## MATERIALS PROVIDED
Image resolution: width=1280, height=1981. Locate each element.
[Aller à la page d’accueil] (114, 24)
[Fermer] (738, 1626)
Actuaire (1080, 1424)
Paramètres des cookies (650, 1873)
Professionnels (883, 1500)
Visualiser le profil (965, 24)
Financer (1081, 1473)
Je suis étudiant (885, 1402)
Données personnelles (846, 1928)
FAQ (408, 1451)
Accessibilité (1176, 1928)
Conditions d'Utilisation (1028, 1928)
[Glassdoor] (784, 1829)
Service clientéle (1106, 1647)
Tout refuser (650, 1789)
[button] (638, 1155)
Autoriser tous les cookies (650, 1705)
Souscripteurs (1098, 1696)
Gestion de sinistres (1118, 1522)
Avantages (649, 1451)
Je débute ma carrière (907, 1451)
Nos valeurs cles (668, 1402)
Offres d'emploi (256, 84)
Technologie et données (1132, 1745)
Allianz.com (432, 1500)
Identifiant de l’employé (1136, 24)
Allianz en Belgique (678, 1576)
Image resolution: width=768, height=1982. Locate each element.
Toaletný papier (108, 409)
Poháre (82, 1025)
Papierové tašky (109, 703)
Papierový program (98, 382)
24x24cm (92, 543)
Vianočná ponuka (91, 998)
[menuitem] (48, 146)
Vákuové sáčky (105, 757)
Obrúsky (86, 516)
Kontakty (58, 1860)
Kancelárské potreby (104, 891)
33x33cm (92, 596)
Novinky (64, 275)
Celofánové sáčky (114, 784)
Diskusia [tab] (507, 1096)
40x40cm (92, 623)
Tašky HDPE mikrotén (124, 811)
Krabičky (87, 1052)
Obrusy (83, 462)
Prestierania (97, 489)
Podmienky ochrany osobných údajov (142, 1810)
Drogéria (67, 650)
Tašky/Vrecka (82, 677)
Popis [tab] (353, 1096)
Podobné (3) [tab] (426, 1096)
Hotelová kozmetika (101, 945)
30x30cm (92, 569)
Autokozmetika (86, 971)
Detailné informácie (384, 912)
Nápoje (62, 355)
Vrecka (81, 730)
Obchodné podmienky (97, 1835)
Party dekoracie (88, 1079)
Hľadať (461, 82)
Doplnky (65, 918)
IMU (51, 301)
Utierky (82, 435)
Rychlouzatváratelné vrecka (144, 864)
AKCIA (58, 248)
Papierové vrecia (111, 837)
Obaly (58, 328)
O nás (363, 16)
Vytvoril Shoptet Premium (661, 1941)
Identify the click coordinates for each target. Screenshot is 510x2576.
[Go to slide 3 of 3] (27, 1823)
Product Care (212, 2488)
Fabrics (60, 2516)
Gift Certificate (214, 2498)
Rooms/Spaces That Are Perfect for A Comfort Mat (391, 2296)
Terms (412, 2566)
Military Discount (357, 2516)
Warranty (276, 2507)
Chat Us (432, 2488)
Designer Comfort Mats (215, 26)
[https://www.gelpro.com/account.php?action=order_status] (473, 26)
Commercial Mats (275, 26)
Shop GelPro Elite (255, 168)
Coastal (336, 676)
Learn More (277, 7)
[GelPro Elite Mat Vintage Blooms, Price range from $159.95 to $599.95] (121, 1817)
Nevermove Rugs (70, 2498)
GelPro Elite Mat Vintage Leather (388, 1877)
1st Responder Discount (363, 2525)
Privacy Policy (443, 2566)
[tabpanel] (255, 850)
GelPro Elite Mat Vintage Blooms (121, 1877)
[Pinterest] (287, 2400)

## HOW TO COMPLETE THIS TASK
All of the lines above must be returned exactly as they stand.

## RESULT
Image resolution: width=1280, height=1981. Locate each element.
[Aller à la page d’accueil] (114, 24)
[Fermer] (738, 1626)
Actuaire (1080, 1424)
Paramètres des cookies (650, 1873)
Professionnels (883, 1500)
Visualiser le profil (965, 24)
Financer (1081, 1473)
Je suis étudiant (885, 1402)
Données personnelles (846, 1928)
FAQ (408, 1451)
Accessibilité (1176, 1928)
Conditions d'Utilisation (1028, 1928)
[Glassdoor] (784, 1829)
Service clientéle (1106, 1647)
Tout refuser (650, 1789)
[button] (638, 1155)
Autoriser tous les cookies (650, 1705)
Souscripteurs (1098, 1696)
Gestion de sinistres (1118, 1522)
Avantages (649, 1451)
Je débute ma carrière (907, 1451)
Nos valeurs cles (668, 1402)
Offres d'emploi (256, 84)
Technologie et données (1132, 1745)
Allianz.com (432, 1500)
Identifiant de l’employé (1136, 24)
Allianz en Belgique (678, 1576)
Image resolution: width=768, height=1982. Locate each element.
Toaletný papier (108, 409)
Poháre (82, 1025)
Papierové tašky (109, 703)
Papierový program (98, 382)
24x24cm (92, 543)
Vianočná ponuka (91, 998)
[menuitem] (48, 146)
Vákuové sáčky (105, 757)
Obrúsky (86, 516)
Kontakty (58, 1860)
Kancelárské potreby (104, 891)
33x33cm (92, 596)
Novinky (64, 275)
Celofánové sáčky (114, 784)
Diskusia [tab] (507, 1096)
40x40cm (92, 623)
Tašky HDPE mikrotén (124, 811)
Krabičky (87, 1052)
Obrusy (83, 462)
Prestierania (97, 489)
Podmienky ochrany osobných údajov (142, 1810)
Drogéria (67, 650)
Tašky/Vrecka (82, 677)
Popis [tab] (353, 1096)
Podobné (3) [tab] (426, 1096)
Hotelová kozmetika (101, 945)
30x30cm (92, 569)
Autokozmetika (86, 971)
Detailné informácie (384, 912)
Nápoje (62, 355)
Vrecka (81, 730)
Obchodné podmienky (97, 1835)
Party dekoracie (88, 1079)
Hľadať (461, 82)
Doplnky (65, 918)
IMU (51, 301)
Utierky (82, 435)
Rychlouzatváratelné vrecka (144, 864)
AKCIA (58, 248)
Papierové vrecia (111, 837)
Obaly (58, 328)
O nás (363, 16)
Vytvoril Shoptet Premium (661, 1941)
Identify the click coordinates for each target. Screenshot is 510x2576.
[Go to slide 3 of 3] (27, 1823)
Product Care (212, 2488)
Fabrics (60, 2516)
Gift Certificate (214, 2498)
Rooms/Spaces That Are Perfect for A Comfort Mat (391, 2296)
Terms (412, 2566)
Military Discount (357, 2516)
Warranty (276, 2507)
Chat Us (432, 2488)
Designer Comfort Mats (215, 26)
[https://www.gelpro.com/account.php?action=order_status] (473, 26)
Commercial Mats (275, 26)
Shop GelPro Elite (255, 168)
Coastal (336, 676)
Learn More (277, 7)
[GelPro Elite Mat Vintage Blooms, Price range from $159.95 to $599.95] (121, 1817)
Nevermove Rugs (70, 2498)
GelPro Elite Mat Vintage Leather (388, 1877)
1st Responder Discount (363, 2525)
Privacy Policy (443, 2566)
[tabpanel] (255, 850)
GelPro Elite Mat Vintage Blooms (121, 1877)
[Pinterest] (287, 2400)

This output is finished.